* [OBJETIVO 1]: Transcribe el fragmento íntegro, sin alterar ni una palabra.

2) Partiendo del punto anterior, viendo la tendencia política actual de España está interconexión carece de futuro, pues su gestión dificilmente podría llevarse a cabo.
Solo hace falta darse cuenta de la situación que se vive en Andalucía, que gestiona su parte de la cuenca del Guadalquivir, sin que se haya estinguido la cuenca hidrografica del Guadalquivir, al existir parte de esta cuenca fuera de Andalucía.
Así la gestión que antes llevaba un organismo ahora lo llevan dos, y es más, podría fácilmente darse  el caso en que ambos organimos fuesen gestionados por partidos políticos distinto signo, empleando el agua como elemento de confrontación.
Esto me resulta realmente triste. Un país que ha sido pionero en el ambito de la gestión hidraúlica creando las cuencas hidrográficas ahora las destruye y pierde poco a poco una formidable herramienta de gestión.

----------


## Salut

Pues... si a mi me preguntan, el mensaje inicial me parece del todo demagógico. Por dos aspectos:

a) ¿Desde cuándo se puede trasvasar una gran riada? La única forma de controlar esas ingentes cantidades de agua es con grandes embalses, que todos sabemos tienen una contestación social inmensa (y con razón). Además, desde el mismo momento en que se embalsa, puede y debe ser utilizada localmente.

* [OBJETIVO 2]: En las entradas, toma las líneas desde la que contiene "Task: Click the scan/fullscreen frame icon" hasta la que contiene "[x=304, y=237]", ambas incluidas, y sustituye "Instruction" por "Step" sin tocar nada más. Devuelve solo esas líneas.

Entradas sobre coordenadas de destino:
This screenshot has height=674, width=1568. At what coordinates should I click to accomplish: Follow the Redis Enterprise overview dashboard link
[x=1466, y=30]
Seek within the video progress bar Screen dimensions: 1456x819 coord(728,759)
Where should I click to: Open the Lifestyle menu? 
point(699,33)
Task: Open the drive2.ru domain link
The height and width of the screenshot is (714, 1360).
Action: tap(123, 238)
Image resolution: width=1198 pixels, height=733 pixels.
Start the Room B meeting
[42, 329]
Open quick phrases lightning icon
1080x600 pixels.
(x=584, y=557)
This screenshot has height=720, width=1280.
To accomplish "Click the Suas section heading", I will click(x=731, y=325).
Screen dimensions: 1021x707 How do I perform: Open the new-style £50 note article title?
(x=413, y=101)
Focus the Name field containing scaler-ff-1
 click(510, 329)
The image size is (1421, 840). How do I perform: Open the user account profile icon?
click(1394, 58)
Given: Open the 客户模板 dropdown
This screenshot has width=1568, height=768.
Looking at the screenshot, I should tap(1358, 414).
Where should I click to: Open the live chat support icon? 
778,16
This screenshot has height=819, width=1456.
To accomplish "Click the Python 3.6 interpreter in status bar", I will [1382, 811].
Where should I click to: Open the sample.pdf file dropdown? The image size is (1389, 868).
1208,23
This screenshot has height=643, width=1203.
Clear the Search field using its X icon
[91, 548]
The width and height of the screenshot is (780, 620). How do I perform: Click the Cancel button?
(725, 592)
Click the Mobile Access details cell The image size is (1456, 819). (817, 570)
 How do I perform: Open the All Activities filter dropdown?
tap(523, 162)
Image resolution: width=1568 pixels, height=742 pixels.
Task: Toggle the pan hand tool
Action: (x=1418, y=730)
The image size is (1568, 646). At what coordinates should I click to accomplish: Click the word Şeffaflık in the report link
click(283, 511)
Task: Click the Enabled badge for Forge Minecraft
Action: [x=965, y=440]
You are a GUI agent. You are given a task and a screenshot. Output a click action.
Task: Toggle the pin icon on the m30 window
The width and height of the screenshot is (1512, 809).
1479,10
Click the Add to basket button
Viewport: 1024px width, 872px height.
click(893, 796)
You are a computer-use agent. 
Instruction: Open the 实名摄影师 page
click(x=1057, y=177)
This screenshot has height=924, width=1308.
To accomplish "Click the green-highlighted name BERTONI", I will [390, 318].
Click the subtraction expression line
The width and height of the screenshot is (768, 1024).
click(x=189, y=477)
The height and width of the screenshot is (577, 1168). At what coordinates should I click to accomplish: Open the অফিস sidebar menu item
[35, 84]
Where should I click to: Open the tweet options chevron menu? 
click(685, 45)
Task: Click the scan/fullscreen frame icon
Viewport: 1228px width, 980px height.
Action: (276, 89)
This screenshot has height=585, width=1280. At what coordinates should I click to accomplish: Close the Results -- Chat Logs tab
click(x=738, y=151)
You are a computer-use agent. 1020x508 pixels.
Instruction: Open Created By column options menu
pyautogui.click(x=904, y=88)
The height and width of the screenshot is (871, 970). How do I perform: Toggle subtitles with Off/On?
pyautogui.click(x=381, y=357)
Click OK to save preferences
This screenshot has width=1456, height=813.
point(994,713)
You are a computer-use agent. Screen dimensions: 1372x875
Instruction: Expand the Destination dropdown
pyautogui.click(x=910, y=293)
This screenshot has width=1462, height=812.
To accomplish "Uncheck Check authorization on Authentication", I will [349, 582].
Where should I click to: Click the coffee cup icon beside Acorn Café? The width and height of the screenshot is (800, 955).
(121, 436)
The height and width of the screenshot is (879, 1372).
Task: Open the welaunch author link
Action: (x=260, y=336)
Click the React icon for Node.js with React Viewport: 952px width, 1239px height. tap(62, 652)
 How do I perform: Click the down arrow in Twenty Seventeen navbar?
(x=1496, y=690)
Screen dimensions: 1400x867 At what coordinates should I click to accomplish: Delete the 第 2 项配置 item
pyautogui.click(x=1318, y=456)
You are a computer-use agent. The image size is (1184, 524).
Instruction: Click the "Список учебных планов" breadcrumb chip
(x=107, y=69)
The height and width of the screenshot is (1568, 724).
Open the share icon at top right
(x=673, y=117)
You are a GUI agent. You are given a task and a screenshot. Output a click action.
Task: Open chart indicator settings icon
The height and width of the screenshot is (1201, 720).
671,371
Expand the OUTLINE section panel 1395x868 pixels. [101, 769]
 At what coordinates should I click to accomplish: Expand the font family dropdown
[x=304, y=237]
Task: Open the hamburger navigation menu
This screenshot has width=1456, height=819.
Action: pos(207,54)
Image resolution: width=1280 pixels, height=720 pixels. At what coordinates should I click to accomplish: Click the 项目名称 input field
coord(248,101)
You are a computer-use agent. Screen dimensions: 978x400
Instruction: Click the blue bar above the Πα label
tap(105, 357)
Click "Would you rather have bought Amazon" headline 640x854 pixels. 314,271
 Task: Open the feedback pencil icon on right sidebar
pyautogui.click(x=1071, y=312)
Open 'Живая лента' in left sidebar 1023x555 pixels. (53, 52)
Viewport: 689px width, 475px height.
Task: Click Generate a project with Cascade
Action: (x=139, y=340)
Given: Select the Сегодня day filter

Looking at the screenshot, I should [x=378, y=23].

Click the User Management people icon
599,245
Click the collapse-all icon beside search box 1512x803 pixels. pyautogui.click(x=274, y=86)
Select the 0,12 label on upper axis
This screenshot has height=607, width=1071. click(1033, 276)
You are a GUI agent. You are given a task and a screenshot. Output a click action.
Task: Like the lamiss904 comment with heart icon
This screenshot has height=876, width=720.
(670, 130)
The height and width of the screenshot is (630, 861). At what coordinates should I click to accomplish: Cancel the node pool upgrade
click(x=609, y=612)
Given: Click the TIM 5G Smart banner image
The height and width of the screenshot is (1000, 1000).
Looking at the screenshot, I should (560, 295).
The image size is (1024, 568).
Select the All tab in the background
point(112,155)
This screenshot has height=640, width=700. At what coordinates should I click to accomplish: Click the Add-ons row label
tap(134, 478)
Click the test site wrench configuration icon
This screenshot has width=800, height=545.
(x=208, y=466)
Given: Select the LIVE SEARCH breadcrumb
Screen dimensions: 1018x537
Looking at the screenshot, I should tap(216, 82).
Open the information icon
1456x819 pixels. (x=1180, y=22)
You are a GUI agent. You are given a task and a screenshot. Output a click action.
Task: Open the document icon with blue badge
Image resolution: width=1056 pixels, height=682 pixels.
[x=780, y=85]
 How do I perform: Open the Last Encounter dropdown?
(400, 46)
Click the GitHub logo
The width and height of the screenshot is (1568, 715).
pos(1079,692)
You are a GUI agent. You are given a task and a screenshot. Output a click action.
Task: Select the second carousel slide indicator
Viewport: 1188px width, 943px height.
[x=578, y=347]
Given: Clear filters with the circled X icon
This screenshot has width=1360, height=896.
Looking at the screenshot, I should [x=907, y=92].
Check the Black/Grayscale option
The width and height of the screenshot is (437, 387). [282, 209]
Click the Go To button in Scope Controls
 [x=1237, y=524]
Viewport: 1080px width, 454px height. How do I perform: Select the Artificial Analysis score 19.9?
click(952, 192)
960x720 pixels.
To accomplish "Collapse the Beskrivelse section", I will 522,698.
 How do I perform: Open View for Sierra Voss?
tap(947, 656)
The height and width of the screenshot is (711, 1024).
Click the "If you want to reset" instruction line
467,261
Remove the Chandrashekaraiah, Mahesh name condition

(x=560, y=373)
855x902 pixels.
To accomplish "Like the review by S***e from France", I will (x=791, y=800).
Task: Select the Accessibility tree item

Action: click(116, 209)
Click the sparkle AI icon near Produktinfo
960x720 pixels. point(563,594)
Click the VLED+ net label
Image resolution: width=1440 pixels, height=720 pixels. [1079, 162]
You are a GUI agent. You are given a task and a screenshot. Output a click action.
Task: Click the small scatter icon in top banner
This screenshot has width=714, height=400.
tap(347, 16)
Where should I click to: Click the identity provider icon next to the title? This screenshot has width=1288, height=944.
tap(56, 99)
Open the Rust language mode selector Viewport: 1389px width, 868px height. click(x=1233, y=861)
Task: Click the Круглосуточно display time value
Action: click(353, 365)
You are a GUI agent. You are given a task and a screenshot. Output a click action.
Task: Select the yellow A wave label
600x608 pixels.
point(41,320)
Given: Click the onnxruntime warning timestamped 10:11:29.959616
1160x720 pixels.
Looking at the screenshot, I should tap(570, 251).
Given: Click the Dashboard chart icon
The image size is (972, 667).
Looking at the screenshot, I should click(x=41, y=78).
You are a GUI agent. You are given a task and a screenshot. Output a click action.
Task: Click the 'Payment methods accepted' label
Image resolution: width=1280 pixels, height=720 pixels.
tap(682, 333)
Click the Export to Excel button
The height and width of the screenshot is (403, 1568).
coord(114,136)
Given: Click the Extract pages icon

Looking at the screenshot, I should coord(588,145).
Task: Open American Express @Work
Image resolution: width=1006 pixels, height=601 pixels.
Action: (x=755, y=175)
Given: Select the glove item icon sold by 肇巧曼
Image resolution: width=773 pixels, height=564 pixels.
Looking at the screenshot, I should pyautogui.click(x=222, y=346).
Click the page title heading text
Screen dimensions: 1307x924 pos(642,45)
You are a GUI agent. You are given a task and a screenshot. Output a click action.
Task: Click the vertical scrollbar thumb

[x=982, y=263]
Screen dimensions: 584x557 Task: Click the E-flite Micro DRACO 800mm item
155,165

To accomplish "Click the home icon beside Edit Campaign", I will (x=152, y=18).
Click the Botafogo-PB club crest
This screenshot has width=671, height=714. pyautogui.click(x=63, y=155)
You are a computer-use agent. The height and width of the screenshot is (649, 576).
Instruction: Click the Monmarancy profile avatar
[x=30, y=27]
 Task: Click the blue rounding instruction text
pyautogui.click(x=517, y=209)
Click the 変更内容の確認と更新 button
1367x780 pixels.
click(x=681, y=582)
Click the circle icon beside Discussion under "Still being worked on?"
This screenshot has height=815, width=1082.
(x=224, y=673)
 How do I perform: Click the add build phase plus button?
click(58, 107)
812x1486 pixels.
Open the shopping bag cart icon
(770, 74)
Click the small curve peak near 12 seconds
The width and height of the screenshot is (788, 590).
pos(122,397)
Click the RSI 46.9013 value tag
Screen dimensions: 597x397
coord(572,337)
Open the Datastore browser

* [SOLUCIÓN COMPLETA 1]:
2) Partiendo del punto anterior, viendo la tendencia política actual de España está interconexión carece de futuro, pues su gestión dificilmente podría llevarse a cabo.
Solo hace falta darse cuenta de la situación que se vive en Andalucía, que gestiona su parte de la cuenca del Guadalquivir, sin que se haya estinguido la cuenca hidrografica del Guadalquivir, al existir parte de esta cuenca fuera de Andalucía.
Así la gestión que antes llevaba un organismo ahora lo llevan dos, y es más, podría fácilmente darse  el caso en que ambos organimos fuesen gestionados por partidos políticos distinto signo, empleando el agua como elemento de confrontación.
Esto me resulta realmente triste. Un país que ha sido pionero en el ambito de la gestión hidraúlica creando las cuencas hidrográficas ahora las destruye y pierde poco a poco una formidable herramienta de gestión.

----------


## Salut

Pues... si a mi me preguntan, el mensaje inicial me parece del todo demagógico. Por dos aspectos:

a) ¿Desde cuándo se puede trasvasar una gran riada? La única forma de controlar esas ingentes cantidades de agua es con grandes embalses, que todos sabemos tienen una contestación social inmensa (y con razón). Además, desde el mismo momento en que se embalsa, puede y debe ser utilizada localmente.

* [SOLUCIÓN COMPLETA 2]:
Task: Click the scan/fullscreen frame icon
Viewport: 1228px width, 980px height.
Action: (276, 89)
This screenshot has height=585, width=1280. At what coordinates should I click to accomplish: Close the Results -- Chat Logs tab
click(x=738, y=151)
You are a computer-use agent. 1020x508 pixels.
Step: Open Created By column options menu
pyautogui.click(x=904, y=88)
The height and width of the screenshot is (871, 970). How do I perform: Toggle subtitles with Off/On?
pyautogui.click(x=381, y=357)
Click OK to save preferences
This screenshot has width=1456, height=813.
point(994,713)
You are a computer-use agent. Screen dimensions: 1372x875
Step: Expand the Destination dropdown
pyautogui.click(x=910, y=293)
This screenshot has width=1462, height=812.
To accomplish "Uncheck Check authorization on Authentication", I will [349, 582].
Where should I click to: Click the coffee cup icon beside Acorn Café? The width and height of the screenshot is (800, 955).
(121, 436)
The height and width of the screenshot is (879, 1372).
Task: Open the welaunch author link
Action: (x=260, y=336)
Click the React icon for Node.js with React Viewport: 952px width, 1239px height. tap(62, 652)
 How do I perform: Click the down arrow in Twenty Seventeen navbar?
(x=1496, y=690)
Screen dimensions: 1400x867 At what coordinates should I click to accomplish: Delete the 第 2 项配置 item
pyautogui.click(x=1318, y=456)
You are a computer-use agent. The image size is (1184, 524).
Step: Click the "Список учебных планов" breadcrumb chip
(x=107, y=69)
The height and width of the screenshot is (1568, 724).
Open the share icon at top right
(x=673, y=117)
You are a GUI agent. You are given a task and a screenshot. Output a click action.
Task: Open chart indicator settings icon
The height and width of the screenshot is (1201, 720).
671,371
Expand the OUTLINE section panel 1395x868 pixels. [101, 769]
 At what coordinates should I click to accomplish: Expand the font family dropdown
[x=304, y=237]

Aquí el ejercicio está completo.